Usage, 2025, video, 2:15
Against a dark void, mutant letter forms appear to float in the video, Usage. Their two-dimensional forms are mergers of several characters cut-out as one. Each is then further folded back upon itself, making spherical forms. Shifting across the blank field like a malfunctioning stop-motion animation, the new letters appear to roll, fall, and build up in a pile. Here, there is no context in the blankness. No bodies engage with the letter-like blobs. The subject at the heart of this video series is witnessing my father, a former philosopher of language, start to lose his ability to speak as dementia advances. Hands may not be visible, but my process as an artist and his daughter is evident in the collaged forms and cut letters, which silently evade their former meanings.


Cling, 2025, video, 3:02
How do we, with others, come to an understanding in a shared environment? My father would often use objects on the breakfast table to explain approaches to questions like this in the philosophy of mind. Descriptions of everyday things often serve as examples to tease out problems in very dense philosophical texts. I remember describing the coffee cup as if I was being quizzed, my every word analyzed. In the video Cling, three mugs are presented, stained with the coffee my father would drink habitually in great volume. Language is represented by letters clinging to the coffee mugs, though the clarity of that (or any) reference is diminished as the letters waver and mount up in a heap. This unstable communication references not only the complexity of knowledge but also the effects of dementia. The letters are unreadable as they swarm the mugs, but they spell out a warning he gave me recently: “The daughter of the sentence will bring the death of Socrates.” Here, the “sentence” is a placeholder for “me.” Raising “death” probably acts as an anxious alarm, but also triggered memory of The Death of Socrates, a painting by Jacques-Louis David, one that we regularly stop by to view together at The Metropolitan Museum of Art.

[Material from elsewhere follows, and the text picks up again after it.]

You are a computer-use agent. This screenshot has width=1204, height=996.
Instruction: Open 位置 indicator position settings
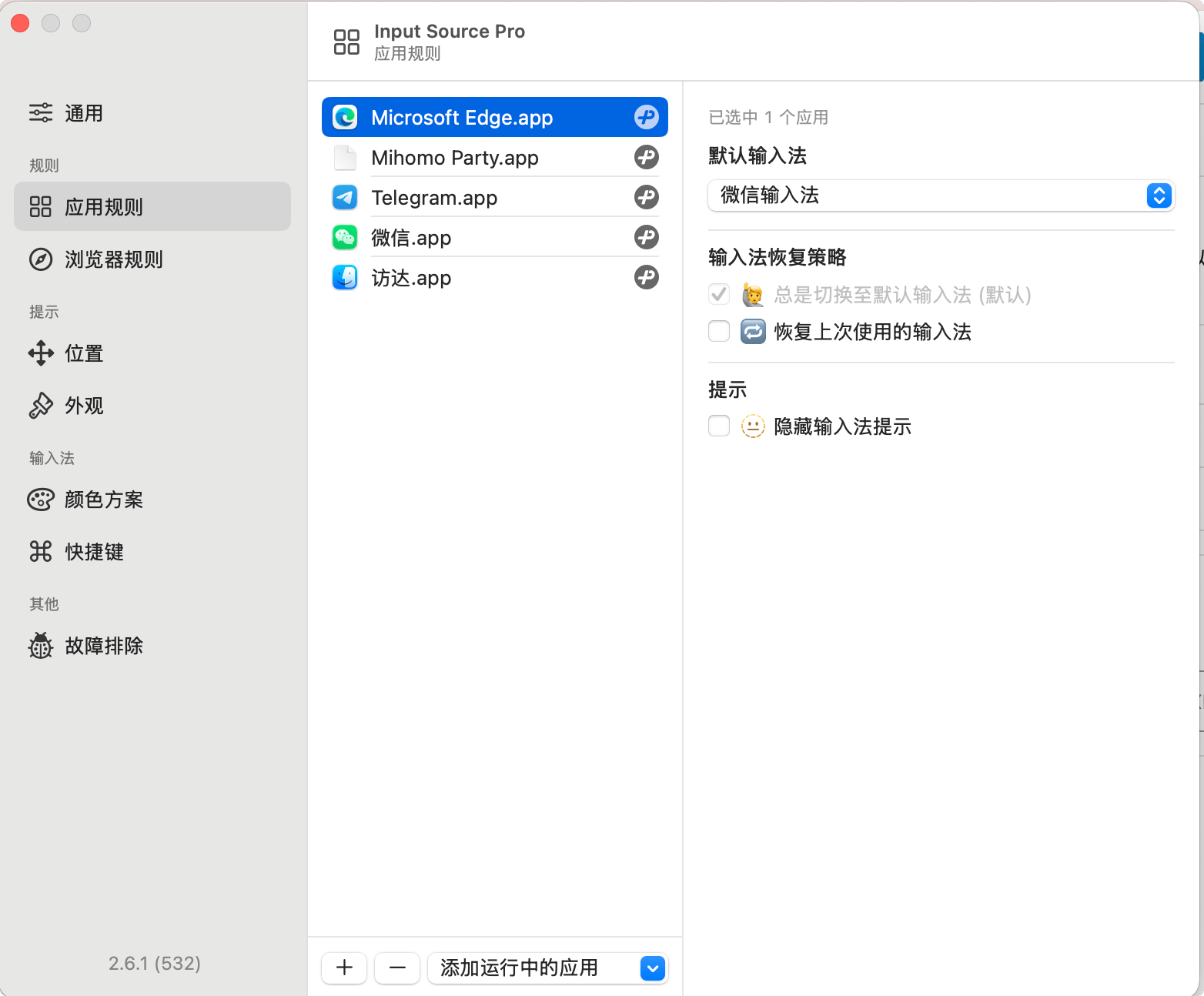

Daughter of the Sentence, 2025, video, 3:05
Conversations with my father, who studied language use in relation to the philosophy of mind, have long influenced my work. Now as my father's dementia advances and aphasia sets in, the word, “sentence,” is regularly something he utters, as a frustrated placeholder for words that evade him. These moments are shown in images where his hands connect to my cut-out letters not through reading but through sensory touch. In my sculptural practice, I push and prod cut-out words that I can hold in my hands. These appear in footage of letter orbs moving through my art studio space. The title Daughter of the Sentence is born from one hard evening, when my father warned me “The daughter of the sentence will bring the death of Socrates.” This jumble of words refers to The Death of Socrates, a painting by Jacques-Louis David, that we often visit together at the Met. While his message and tone were dark when he uttered that odd sentence, there is solace that a remembrance of our last visit is compressed into his fear of disappearing.